═════ EXCERPT

Every time I ask a parent if they have heard of the new law Governor Jerry Brown signed into effect barring kids from school unless they get their shots, they say they have never heard of it. Every. Single. Time. I on the other hand want to shout it from the rooftops. Starting next year (the law does not go into effect until July 2016) any child who is going to be newly enrolled into daycare, preschool or elementary school must be fully up to date on their immunizations or they cannot be admitted. My son would be enrolling in Kindergarten next year and because we have chosen to delay his Hep B vaccine (with the consent of our doctor) he will not be allowed admittance. Again, my child will not be allowed to go to school under this new law because we are missing one shot. California has officially become a police state where lawmakers are infringing upon the basic parental right of being able to choose which medical procedure you want your children to have. And no one knows about it.

So what’s the big deal, you might ask. Why not just give my son the Hep B series of three shots so he can be up to date and attend school? Well here’s why. When I was pregnant with my son my midwife wanted to know if we were going to vaccinate our newborn baby with the first shot in the series. This shot is routinely given in all hospitals on day 1 of an infant’s life. Since we were lucky enough to have a home birth it was easy to decline. It just didn’t feel right to give a tiny one day old baby a shot. My midwife knew that I was not Hep B positive myself so that there would be no risk of me transmitting the disease to my baby. So that was an easy shot to forget about since the only reason it’s given to babies it to prevent infection via the mother (there is a lot of blood during birth), and I was not a Hep B carrier. The fact that this is coming up 4 years later is infuriating. You see, the Hep B vaccine is part of the CDC’s recommended vaccine schedule. The CDC believes it is appropriate to vaccinate all newborns in case their mother was a Hep B carrier and didn’t know it. Only I knew that I wasn’t. So we didn’t vaccinate our newborn.

Now, I mentioned above that we were going to delay the vaccine. This is because I am one of those “educated” parents the CDC slams, lowering the vaccination percentages and creating one of those “pockets” of under-vaccinated neighborhoods. The media loves to discredit parents like me. I actually read what the CDC publishes about this disease and have spoken with my doctor. I believe I am a person capable of evaluating the risk versus the benefit of this shot. So we have decided to wait until our son is sexually active. That is because you can only get Hep B from sharing bodily fluids or through exposure to blood of an infected person. I was a very rebellious teenager and can only hope my kid is nothing like me but just in case this seams to be a reasonable enough course of action.

══════════
═════ ENTRIES SUPPLIED

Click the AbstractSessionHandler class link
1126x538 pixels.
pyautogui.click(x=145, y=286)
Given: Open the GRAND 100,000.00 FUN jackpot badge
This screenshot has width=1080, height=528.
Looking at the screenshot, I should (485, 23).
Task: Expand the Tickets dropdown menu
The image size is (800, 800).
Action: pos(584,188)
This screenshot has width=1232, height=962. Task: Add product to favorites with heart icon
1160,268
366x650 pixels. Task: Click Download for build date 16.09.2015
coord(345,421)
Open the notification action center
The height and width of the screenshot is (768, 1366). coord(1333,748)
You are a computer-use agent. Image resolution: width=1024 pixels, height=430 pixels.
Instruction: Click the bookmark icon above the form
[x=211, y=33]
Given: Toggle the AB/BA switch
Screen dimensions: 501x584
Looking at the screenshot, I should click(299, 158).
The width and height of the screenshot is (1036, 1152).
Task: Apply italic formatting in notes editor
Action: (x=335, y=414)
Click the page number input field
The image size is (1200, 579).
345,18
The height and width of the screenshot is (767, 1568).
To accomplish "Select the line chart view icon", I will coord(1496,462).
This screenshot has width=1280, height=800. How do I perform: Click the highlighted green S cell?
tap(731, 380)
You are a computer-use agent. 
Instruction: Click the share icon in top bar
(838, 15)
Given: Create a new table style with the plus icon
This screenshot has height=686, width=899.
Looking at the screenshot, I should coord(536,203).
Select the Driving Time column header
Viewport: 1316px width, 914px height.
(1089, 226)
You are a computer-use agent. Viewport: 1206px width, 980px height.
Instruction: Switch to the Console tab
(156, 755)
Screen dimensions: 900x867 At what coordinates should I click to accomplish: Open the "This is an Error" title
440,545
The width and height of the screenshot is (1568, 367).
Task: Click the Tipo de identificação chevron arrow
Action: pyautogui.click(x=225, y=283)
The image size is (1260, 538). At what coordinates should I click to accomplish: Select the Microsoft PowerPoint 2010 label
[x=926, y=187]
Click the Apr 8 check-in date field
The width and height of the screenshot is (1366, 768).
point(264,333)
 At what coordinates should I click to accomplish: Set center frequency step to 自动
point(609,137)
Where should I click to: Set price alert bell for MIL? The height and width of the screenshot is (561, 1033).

══════════

ASSIGNED TASK A —
According to the essay about California's school vaccination law, when does the law go into effect?
ASSIGNED TASK B —
Extend the essay on California's school vaccination law, picking up after its last sentence.

RESPONSE AREA A —
July 2016.

RESPONSE AREA B —
Now for all those “facts” I just can’t help but use my educated brain to form a logical conclusion with, taken directly from the CDC website.

How is Hepatitis B spread?

Hepatitis B is spread when blood, semen, or other body fluid infected with the Hepatitis B virus enters the body of a person who is not infected. People can become infected with the virus during activities such as:
  • Birth (spread from an infected mother to her baby during birth)
  • Sex with an infected partner
  • Sharing needles, syringes, or other drug-injection equipment
  • Sharing items such as razors or toothbrushes with an infected person
  • Direct contact with the blood or open sores of an infected person
  • Exposure to blood from needlesticks or other sharp instruments

What are ways Hepatitis B is not spread?

Hepatitis B virus is not spread by sharing eating utensils, breastfeeding, hugging, kissing, holding hands, coughing, or sneezing.

How likely is it that acute Hepatitis B will become chronic?

The likelihood depends upon the age at which someone becomes infected. The younger a person is when infected with Hepatitis B virus, the greater his or her chance of developing chronic Hepatitis B. Approximately 90% of infected infants will develop chronic infection. The risk goes down as a child gets older. Approximately 25%–50% of children infected between the ages of 1 and 5 years will develop chronic hepatitis. The risk drops to 6%–10% when a person is infected over 5 years of age. Worldwide, most people with chronic Hepatitis B were infected at birth or during early childhood.

I love the facts about whether Hep B will become chronic or not.  Most healthy adults with no underlying health conditions will recover from acute Hep B infections. In fact, the CDC says “During this short-term infection, doctors usually recommend rest, adequate nutrition, and fluids…” While small children, especially infants have a much greater risk of developing chronic infections, the risk drops to as low as 6% for children once they reach age 5. So not only does my son have a very small chance of getting infected, he has an even smaller chance of not making a full recovery. So why the f%*k is this shot one of the 10 currently being mandated for school entry? It literally makes no sense. Except when you picture law makers creating public health policies who know nothing about medicine. Then it makes perfect sense.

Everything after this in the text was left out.